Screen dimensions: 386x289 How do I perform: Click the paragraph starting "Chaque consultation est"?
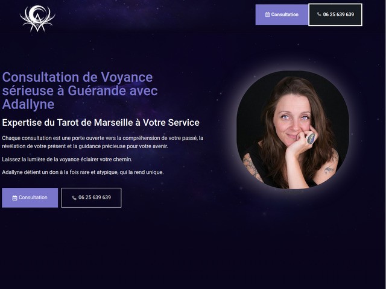coord(103,142)
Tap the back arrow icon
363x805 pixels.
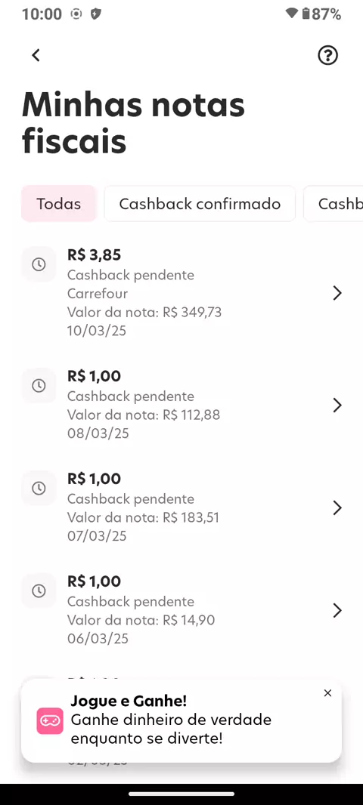tap(36, 55)
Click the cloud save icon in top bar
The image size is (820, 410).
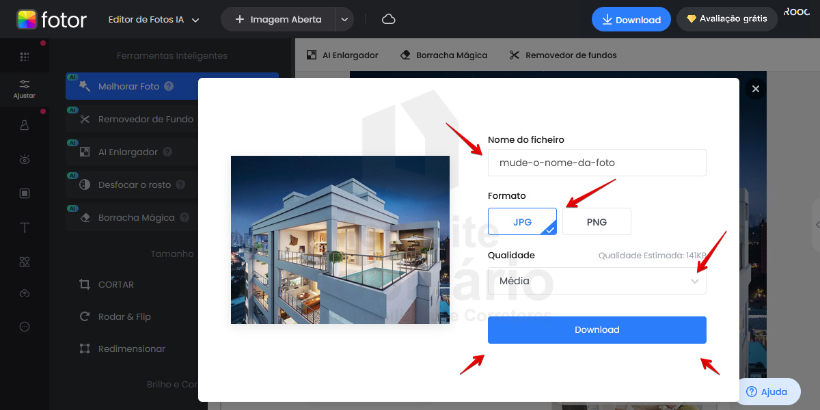(x=388, y=19)
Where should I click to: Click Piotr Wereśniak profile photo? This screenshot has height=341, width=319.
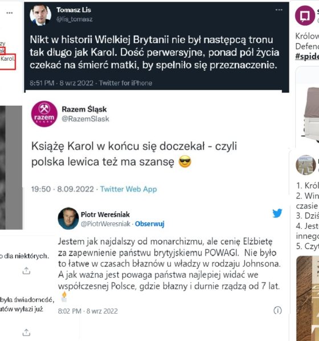click(68, 218)
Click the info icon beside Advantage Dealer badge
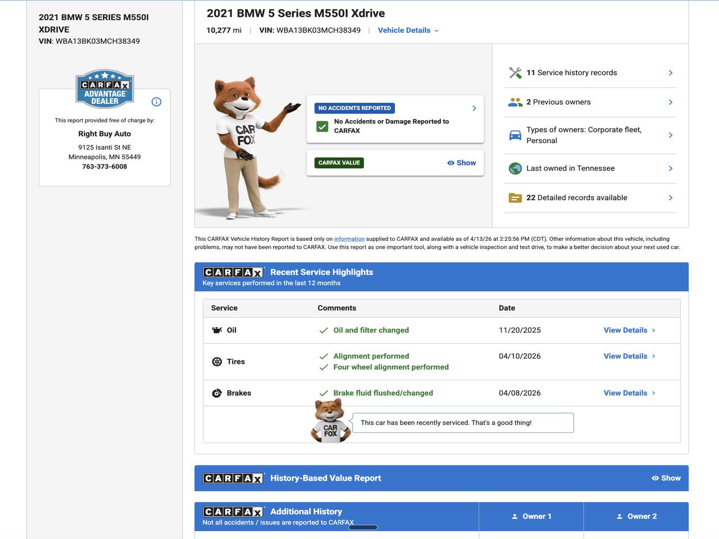719x539 pixels. (156, 102)
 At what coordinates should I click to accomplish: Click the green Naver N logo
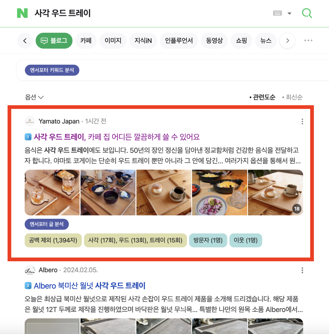pyautogui.click(x=22, y=13)
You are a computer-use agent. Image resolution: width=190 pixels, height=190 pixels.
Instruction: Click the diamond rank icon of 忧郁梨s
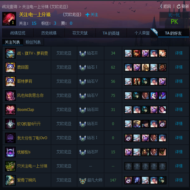click(x=83, y=152)
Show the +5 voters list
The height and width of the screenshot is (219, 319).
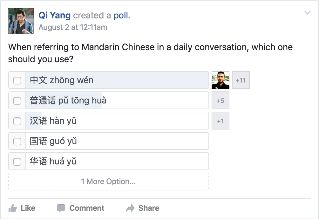[x=220, y=100]
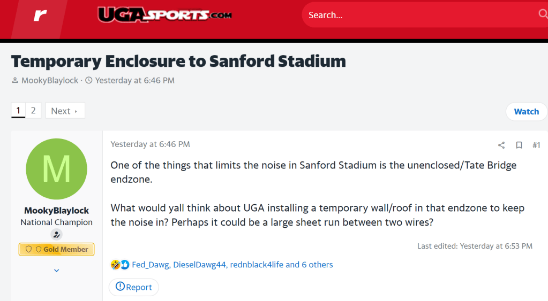Viewport: 548px width, 301px height.
Task: Toggle Watch for this thread
Action: coord(526,112)
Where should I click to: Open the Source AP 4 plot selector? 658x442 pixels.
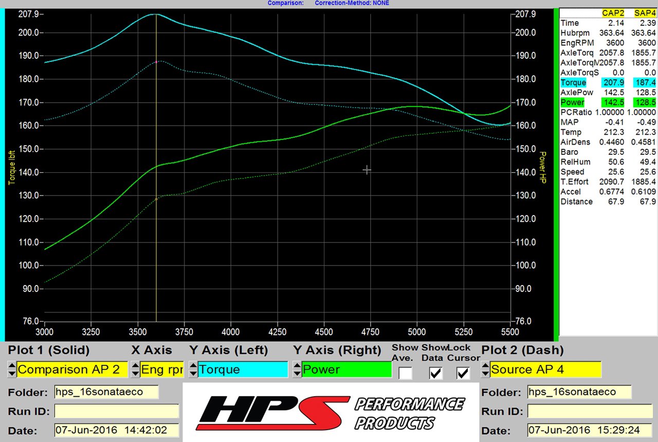pyautogui.click(x=545, y=369)
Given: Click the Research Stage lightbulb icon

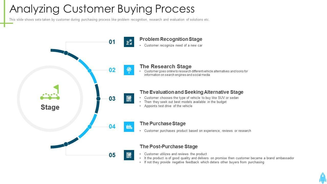Looking at the screenshot, I should click(x=129, y=70).
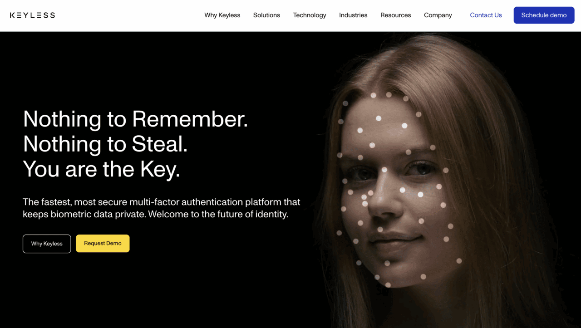581x328 pixels.
Task: Click the outlined Why Keyless hero button
Action: 47,244
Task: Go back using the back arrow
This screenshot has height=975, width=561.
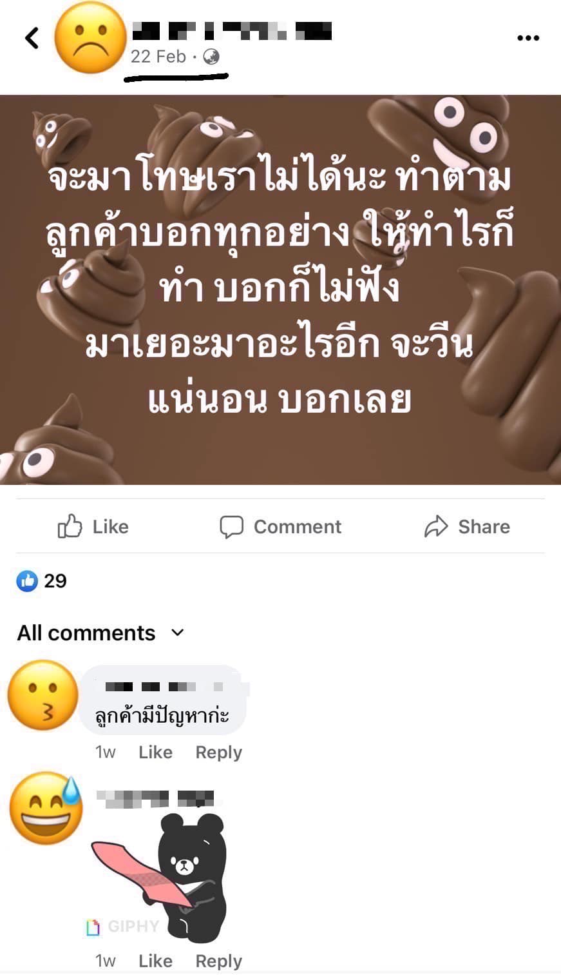Action: (32, 38)
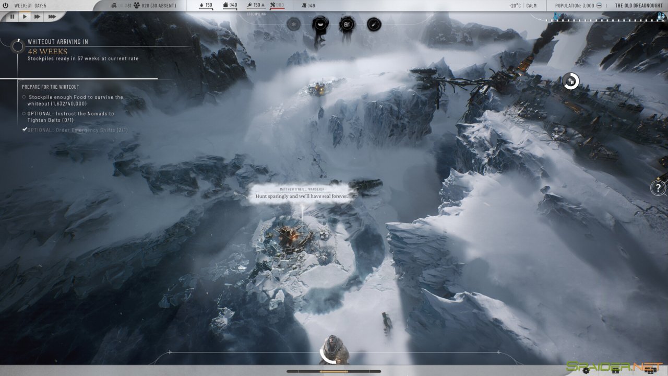
Task: Open the frost stockpile indicator icon
Action: [x=294, y=24]
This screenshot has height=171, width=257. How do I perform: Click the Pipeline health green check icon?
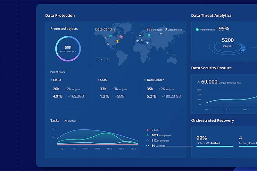(197, 29)
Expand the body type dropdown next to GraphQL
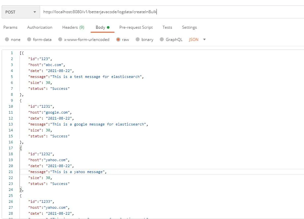The width and height of the screenshot is (304, 219). (204, 39)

※ ※ ※

§ **WORK INSTRUCTIONS**: Only the lines from the one with "Where should I click to: Open" to the end of the listing, both ends included, should be retyped exactly; no pictures belong in the copy.

§ **SOLUTION FOR THIS EXERCISE**:
Where should I click to: Open the Source AP 4 plot selector? 658x442 pixels.
pyautogui.click(x=545, y=369)
Given: Click the Research Stage lightbulb icon

Looking at the screenshot, I should click(x=129, y=70).
581x328 pixels.
Task: Click the outlined Why Keyless hero button
Action: 47,244
Task: Go back using the back arrow
This screenshot has height=975, width=561.
Action: (32, 38)
Task: Open the frost stockpile indicator icon
Action: [x=294, y=24]
This screenshot has height=171, width=257. How do I perform: Click the Pipeline health green check icon?
(197, 29)
Expand the body type dropdown next to GraphQL
The width and height of the screenshot is (304, 219). (204, 39)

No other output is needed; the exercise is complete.